Include the line containing "Select the 31.Dec.24 x-axis date label" and every line after it up to the end of the material below; reproduce them exactly and drop the pictures.

[Listed records Boundary: Start]

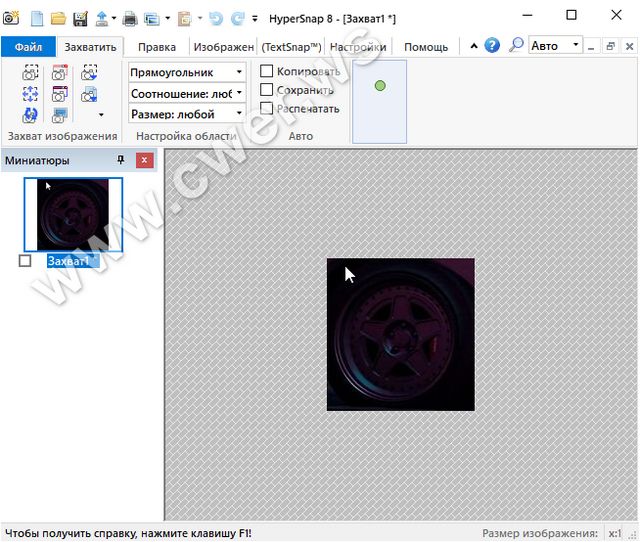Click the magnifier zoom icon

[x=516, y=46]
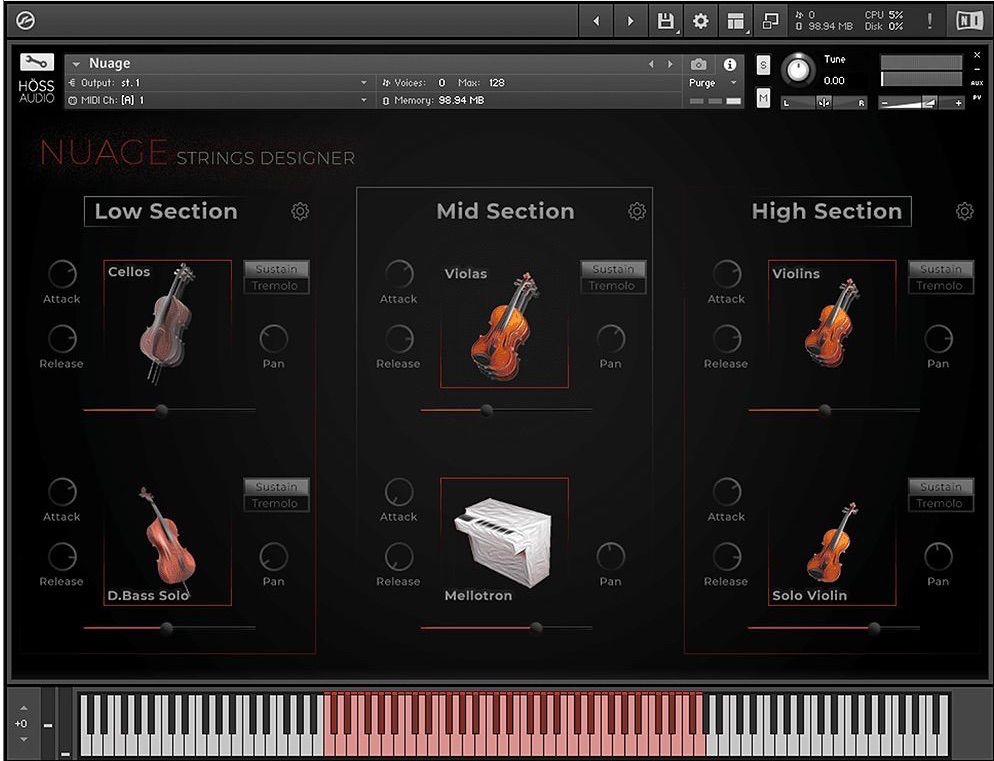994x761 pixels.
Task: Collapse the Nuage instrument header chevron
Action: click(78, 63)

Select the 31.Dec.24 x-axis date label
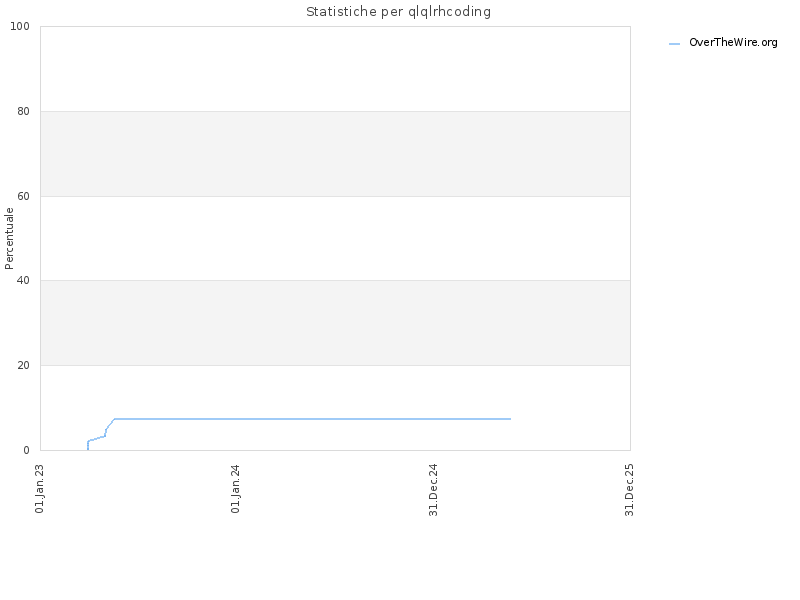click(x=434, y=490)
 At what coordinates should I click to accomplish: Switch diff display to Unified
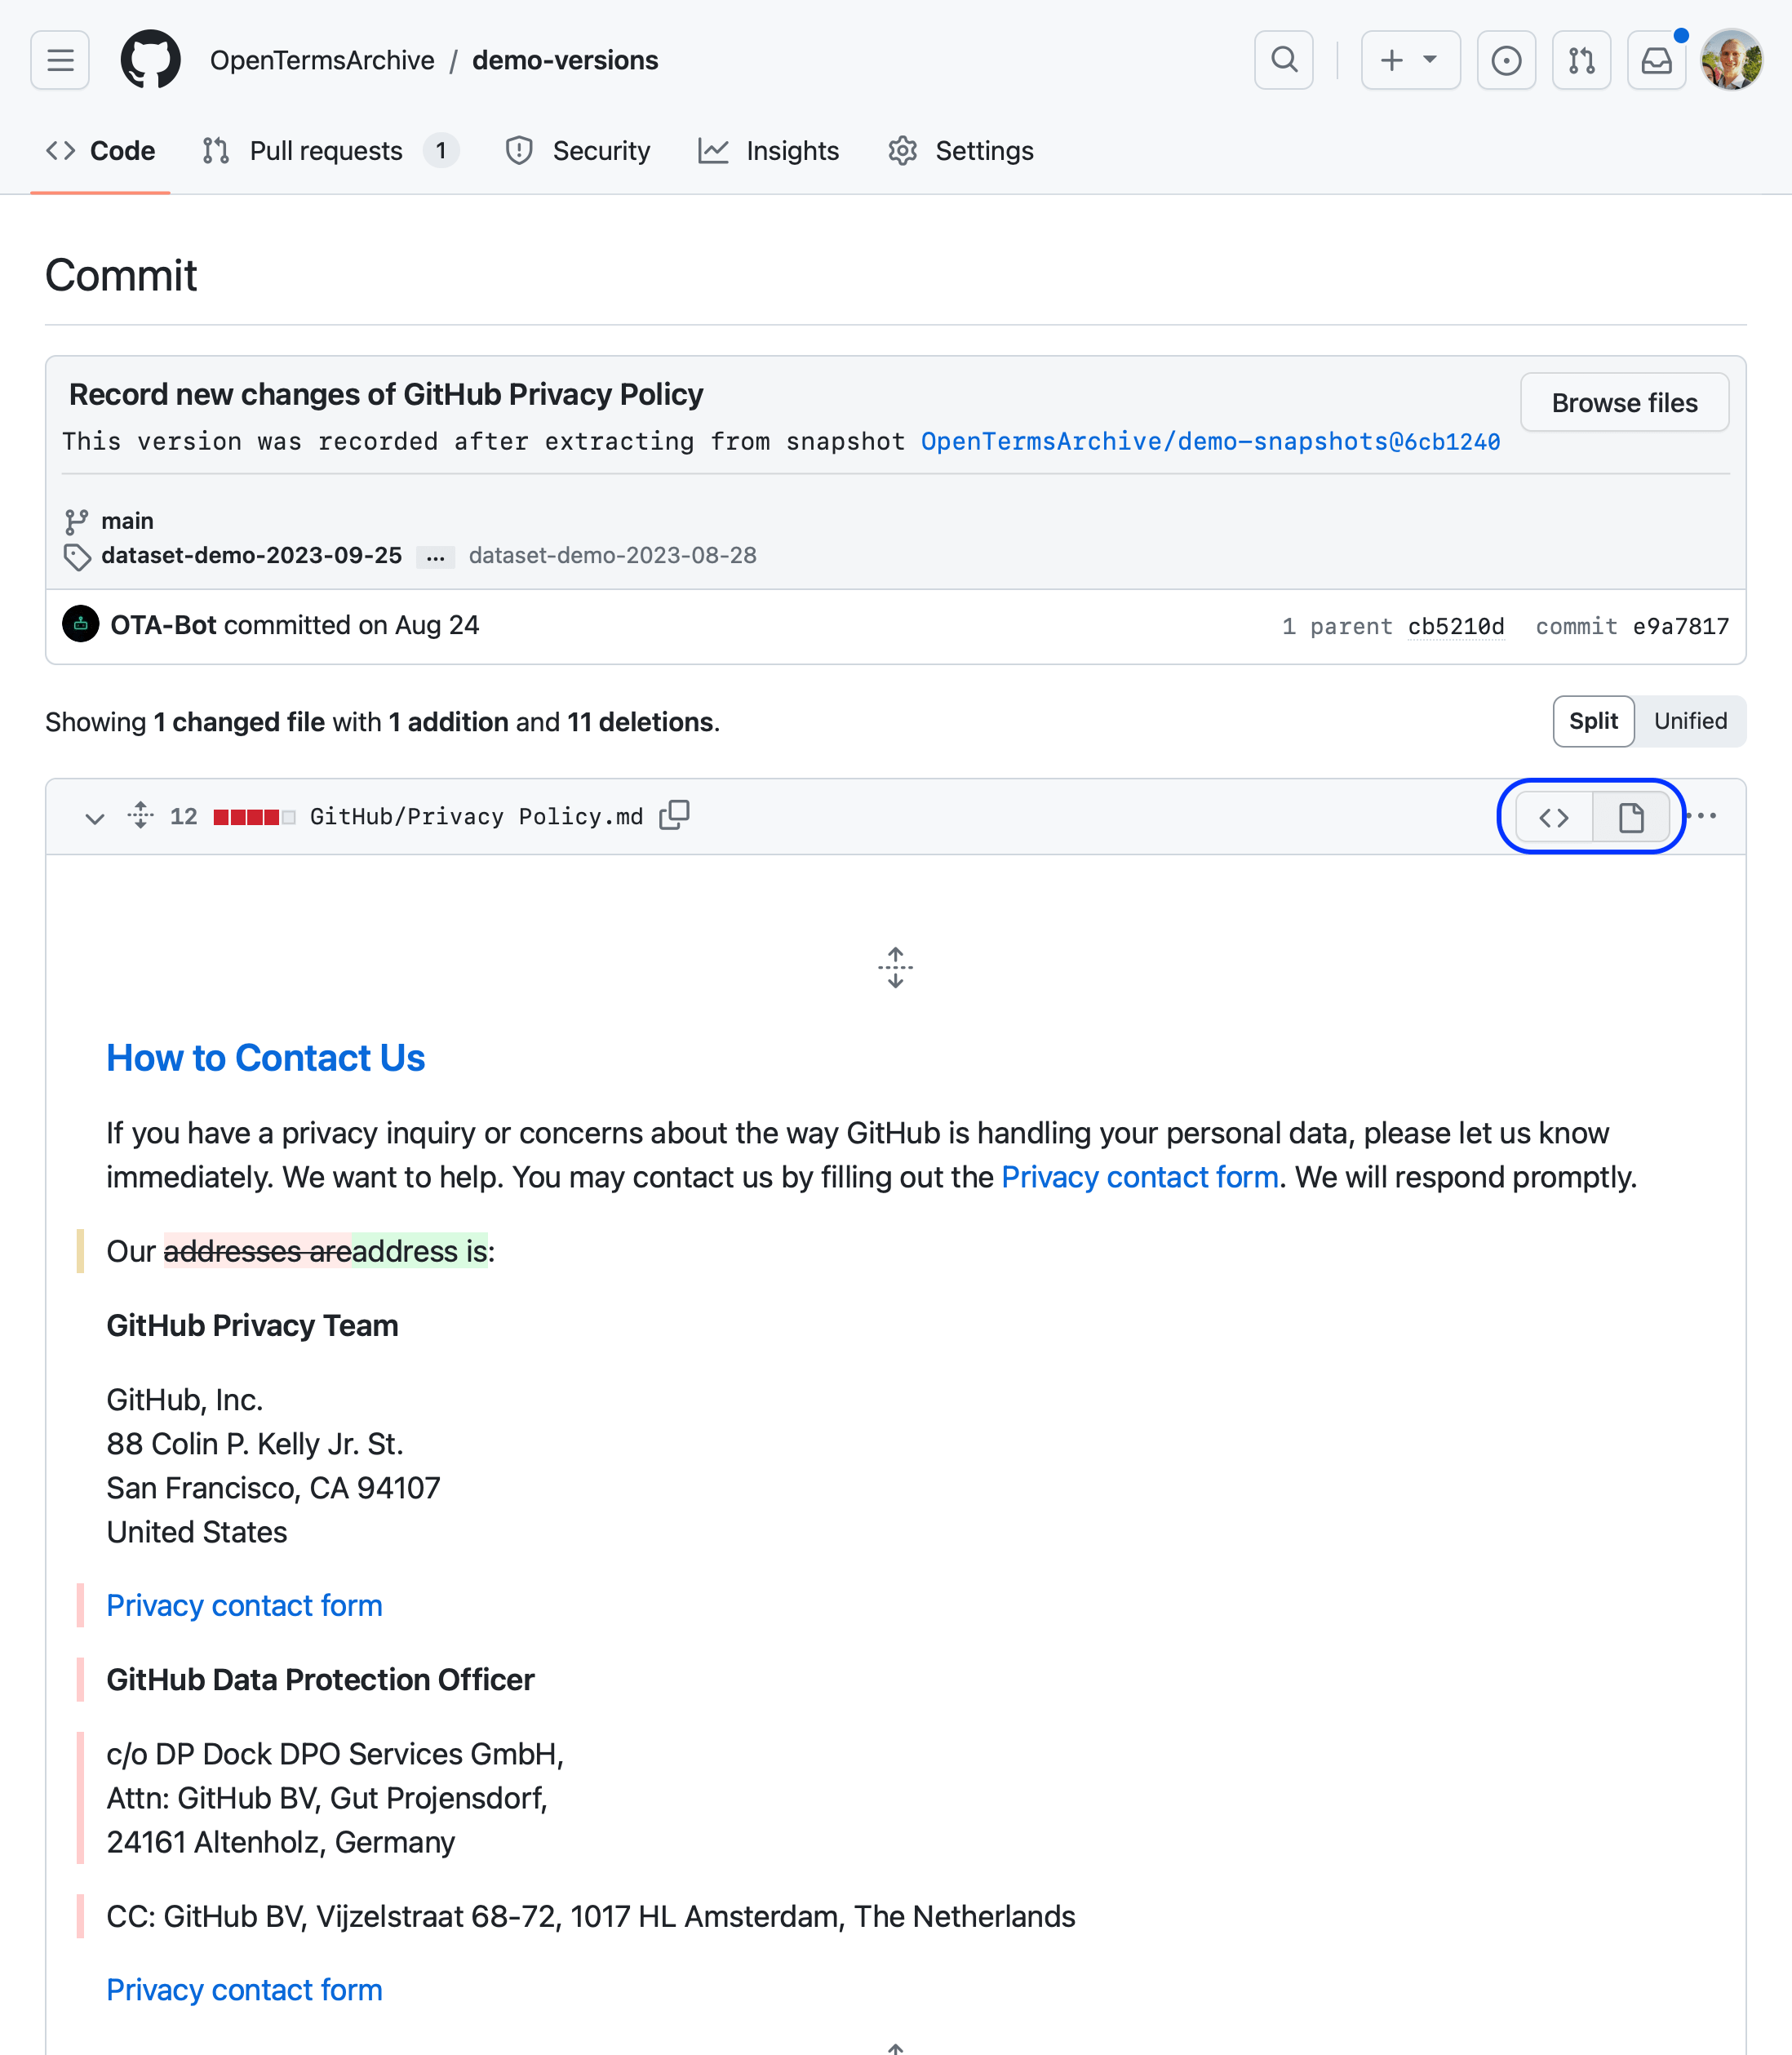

[Listed records Boundary: End]

Response to the exercise -
Select the 31.Dec.24 x-axis date label
click(x=434, y=490)
 At what coordinates should I click to accomplish: Switch diff display to Unified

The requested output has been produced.